Re: [BK PATCHES] initramfs merge, part 1 of N

H. Peter Anvin (hpa@zytor.com)
Sat, 02 Nov 2002 04:07:00 -0800


Linus Torvalds wrote:
>
> The real advantage to me is two-fold:
>
> - make it easier for people to customize their initial system without
> having to muck with kernel code or even use a different boot sequence.
> One example of this is the difference between vendor install kernels
> (using initrd) and a normal install kernel (which doesn't).
>
> So I'd much rather see us _always_ using initrd, and the difference
> between an install kernel and a regular kernel is really just the size
> of the initrd thing.
>
> - Many things are much more easily done in user space, because user space
> has protections, "infinite stack", and in general a lot better
> infrastructure (ie easier to debug etc). At the same time, many things
> need to be done _before_ the kernel is fully ready to hand over control
> to a normal user space: do ACPI parsing so that we can initialize the
> devices so that we can use the "real" user space that is installed on
> disk etc.
>
> Sometimes there is overlap between these two things (ie the "easier to
> do in user space" and "needs to be done before normal user space can be
> loaded"). ACPI is one potential example. Mounting the root filesystem
> over NFS after having done DHCP or other auto-discovery is another.
>

I agree 100% with this. I don't think <kernel>+<early userspace> will
ever be smaller than the current kernel, but I have invested quite a bit
of effort into it for exactly the reasons done above.

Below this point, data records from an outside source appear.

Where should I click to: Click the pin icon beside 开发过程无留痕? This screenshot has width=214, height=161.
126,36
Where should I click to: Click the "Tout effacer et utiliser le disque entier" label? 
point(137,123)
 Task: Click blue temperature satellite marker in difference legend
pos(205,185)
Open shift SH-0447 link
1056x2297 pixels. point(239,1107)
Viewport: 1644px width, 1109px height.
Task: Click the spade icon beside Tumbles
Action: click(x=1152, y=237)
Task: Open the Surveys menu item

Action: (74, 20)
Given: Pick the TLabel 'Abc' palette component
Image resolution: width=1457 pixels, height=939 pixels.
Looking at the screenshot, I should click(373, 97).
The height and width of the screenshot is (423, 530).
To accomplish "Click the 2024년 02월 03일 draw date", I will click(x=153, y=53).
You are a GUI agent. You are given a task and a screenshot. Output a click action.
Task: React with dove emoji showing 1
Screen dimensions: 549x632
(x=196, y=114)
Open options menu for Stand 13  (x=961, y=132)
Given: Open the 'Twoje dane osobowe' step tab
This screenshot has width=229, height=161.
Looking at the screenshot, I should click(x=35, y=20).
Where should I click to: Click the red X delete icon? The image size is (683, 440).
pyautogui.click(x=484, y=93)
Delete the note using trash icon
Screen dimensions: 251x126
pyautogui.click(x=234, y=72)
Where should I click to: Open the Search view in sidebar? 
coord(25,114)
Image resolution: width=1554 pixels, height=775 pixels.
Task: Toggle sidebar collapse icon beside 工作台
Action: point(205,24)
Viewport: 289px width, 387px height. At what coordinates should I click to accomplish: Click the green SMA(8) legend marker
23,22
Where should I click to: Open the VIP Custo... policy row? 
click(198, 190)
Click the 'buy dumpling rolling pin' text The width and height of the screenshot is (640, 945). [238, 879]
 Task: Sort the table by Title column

klibc binaries might not be what one usually tends to run, but during
klibc development I could still use standard gdb, strace, and just plain
"run it off the command line" debugging techniques from a full-blown
environment. When that doesn't work (like testing dynamic klibc),
chroot will usually do the trick. The compile-test-debug cycle is so
much faster than for a kernel boot that it's just plain amazing.